(O QUE FAZER) Redigite, sem nenhuma alteração, o trecho do texto sobre a Mesa de Toré que começa em "Uma outra manifestação" e termina em "e a etnia).".

(TEXTO SELECIONADO)
▼
Entre os índios e caboclos do interior do Nordeste, há uma variação que parece ter sido a origem da atual Mesa Alta: é a Mesa de Toré, também chamada Mesa Baixa e Mesa Rasteira, aberta sobre o chão. A configuração desse tipo de trabalho é basicamente a seguinte: em cima de uma toalha branca ou de uma esteira, aberta sobre o chão, o pajé coloca seus instrumentos e substâncias que serão utilizadas no trabalho (Tabaco, cascas de diversas ervas, sementes, etc.) – passando a realizar invocações e evocações de forças e inteligências espirituais através do canto (as músicas cantadas nos cultos juremeiros geralmente são chamadas “linhas”, “pontos” ou “toantes”).

Uma outra manifestação de Toré presente nas comunidades indígenas ocorre como uma dança circular (com uma ou mais variações, de acordo com a aldeia e a etnia).
▲
(DADOS REGISTRADOS)
▼
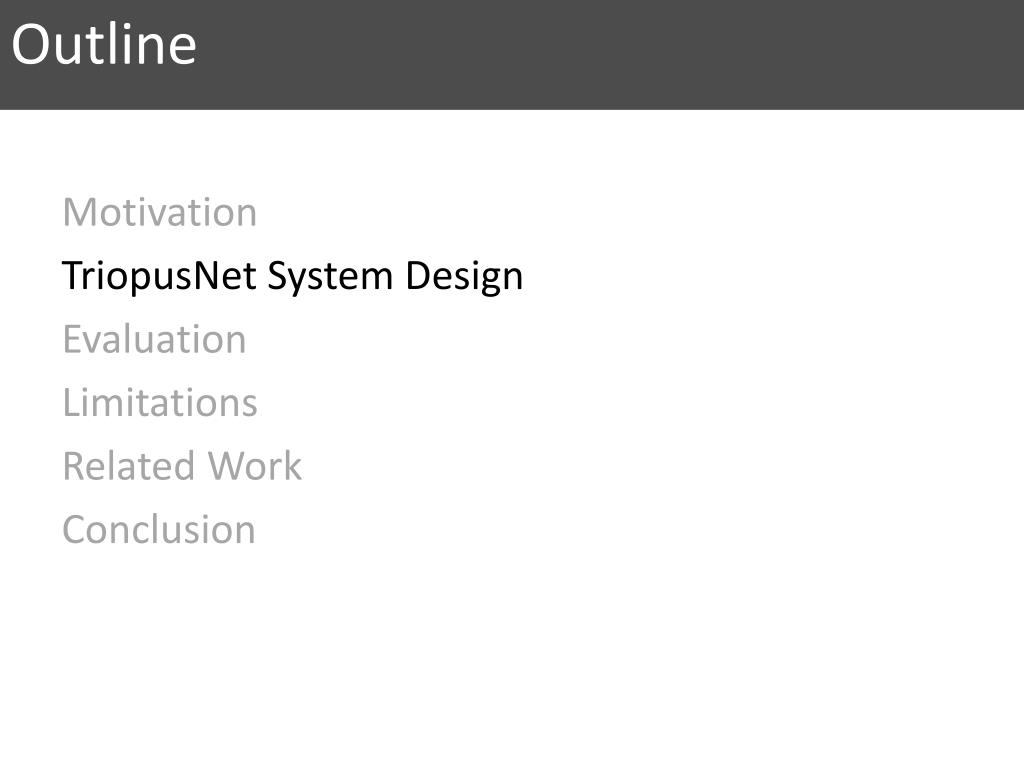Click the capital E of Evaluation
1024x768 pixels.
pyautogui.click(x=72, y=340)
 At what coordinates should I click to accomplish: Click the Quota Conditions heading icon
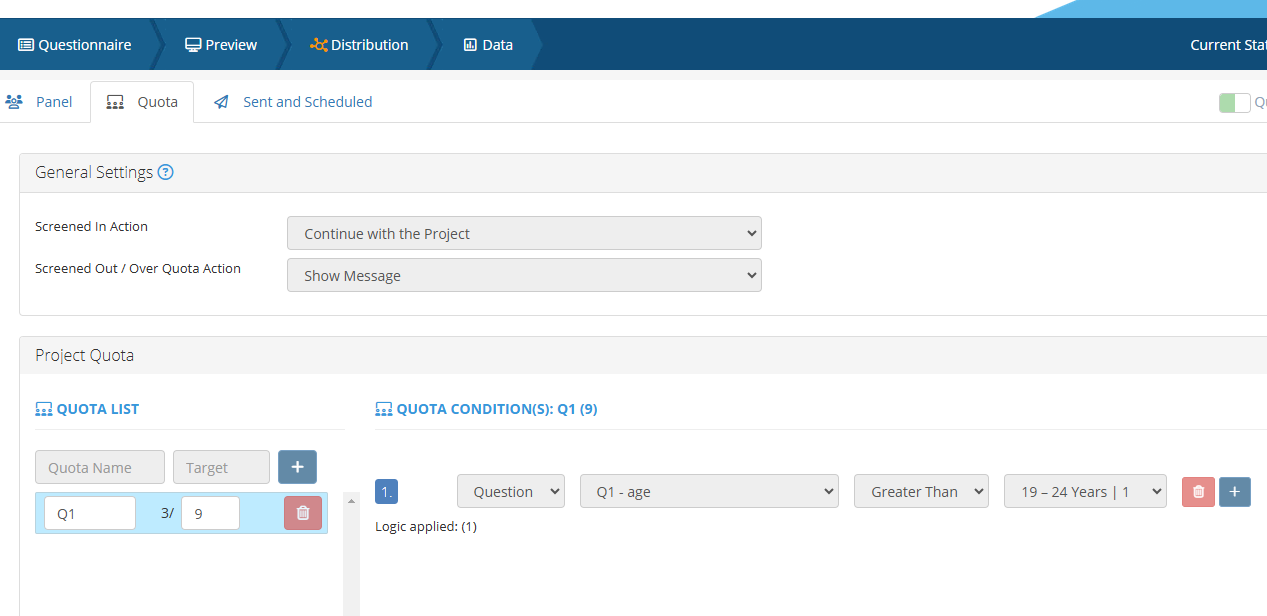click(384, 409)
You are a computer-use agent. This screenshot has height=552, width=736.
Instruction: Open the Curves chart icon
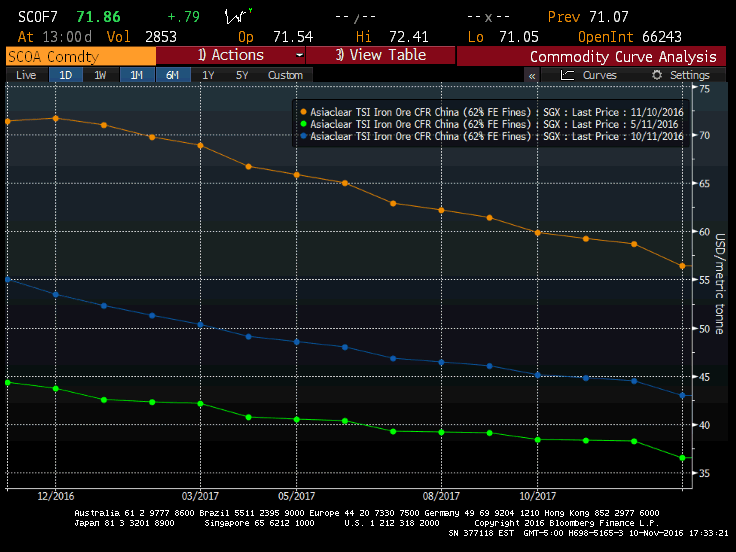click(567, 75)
▲
(RESULTADO DA TAREFA)
Uma outra manifestação de Toré presente nas comunidades indígenas ocorre como uma dança circular (com uma ou mais variações, de acordo com a aldeia e a etnia).